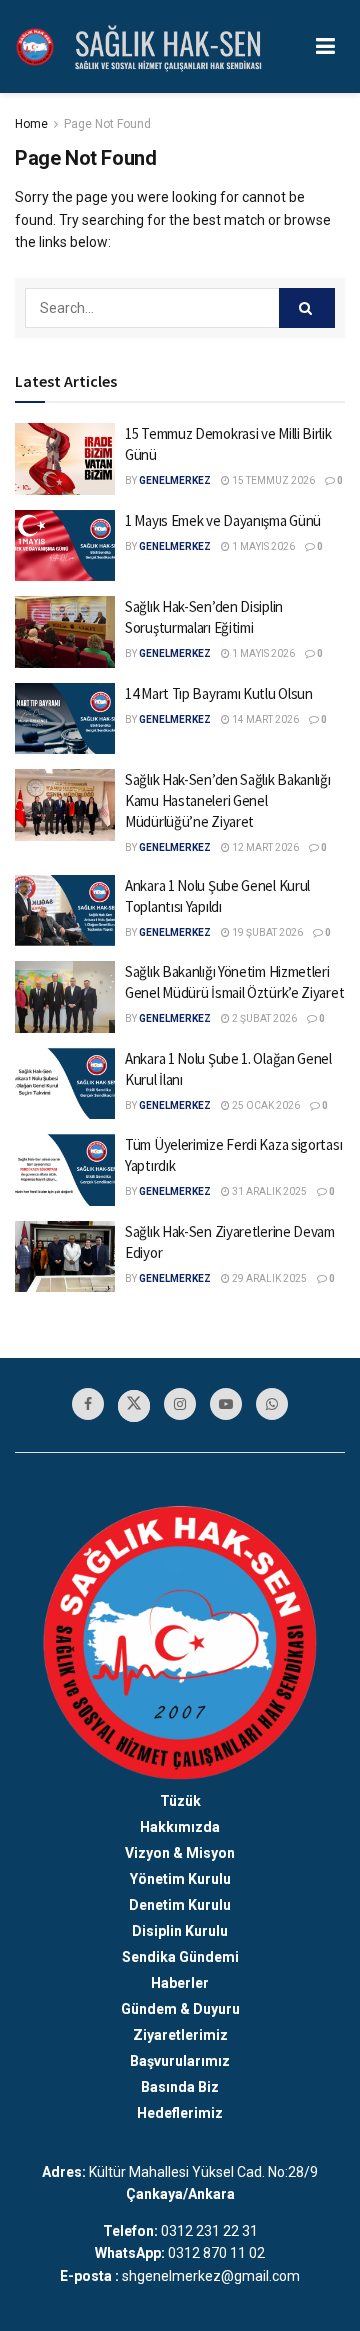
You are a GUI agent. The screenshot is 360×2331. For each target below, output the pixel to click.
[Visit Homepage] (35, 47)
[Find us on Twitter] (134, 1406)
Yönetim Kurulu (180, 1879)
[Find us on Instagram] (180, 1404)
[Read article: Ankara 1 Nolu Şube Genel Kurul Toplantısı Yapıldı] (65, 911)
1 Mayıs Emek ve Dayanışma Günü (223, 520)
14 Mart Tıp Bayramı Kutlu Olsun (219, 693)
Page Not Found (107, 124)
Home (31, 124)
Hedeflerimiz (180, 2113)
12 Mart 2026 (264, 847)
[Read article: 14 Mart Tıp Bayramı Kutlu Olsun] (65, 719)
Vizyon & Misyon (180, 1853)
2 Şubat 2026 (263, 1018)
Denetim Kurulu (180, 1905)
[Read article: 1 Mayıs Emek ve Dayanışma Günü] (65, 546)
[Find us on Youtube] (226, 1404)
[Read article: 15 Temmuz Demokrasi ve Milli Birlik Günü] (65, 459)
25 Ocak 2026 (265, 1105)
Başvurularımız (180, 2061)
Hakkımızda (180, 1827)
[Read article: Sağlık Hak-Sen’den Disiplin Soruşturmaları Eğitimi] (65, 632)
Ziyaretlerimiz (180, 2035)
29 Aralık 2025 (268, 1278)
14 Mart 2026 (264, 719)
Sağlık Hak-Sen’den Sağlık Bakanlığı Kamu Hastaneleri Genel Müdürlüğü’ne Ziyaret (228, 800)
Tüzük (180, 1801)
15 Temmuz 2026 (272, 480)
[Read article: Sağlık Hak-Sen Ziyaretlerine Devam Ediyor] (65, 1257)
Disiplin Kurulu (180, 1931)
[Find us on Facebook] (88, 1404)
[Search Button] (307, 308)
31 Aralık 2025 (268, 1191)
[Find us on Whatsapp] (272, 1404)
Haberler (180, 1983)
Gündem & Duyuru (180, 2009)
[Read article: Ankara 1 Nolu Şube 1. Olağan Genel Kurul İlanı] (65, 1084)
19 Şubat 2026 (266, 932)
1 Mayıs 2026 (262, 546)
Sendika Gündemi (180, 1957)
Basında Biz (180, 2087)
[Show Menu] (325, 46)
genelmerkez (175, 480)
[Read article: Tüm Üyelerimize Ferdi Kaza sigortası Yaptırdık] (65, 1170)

::::

• [WHAT TO PRODUCE]:
Gather all lines from the records above in which "Kutlu" appears.

• [ANSWER SPACE]:
14 Mart Tıp Bayramı Kutlu Olsun (219, 693)
[Read article: 14 Mart Tıp Bayramı Kutlu Olsun] (65, 719)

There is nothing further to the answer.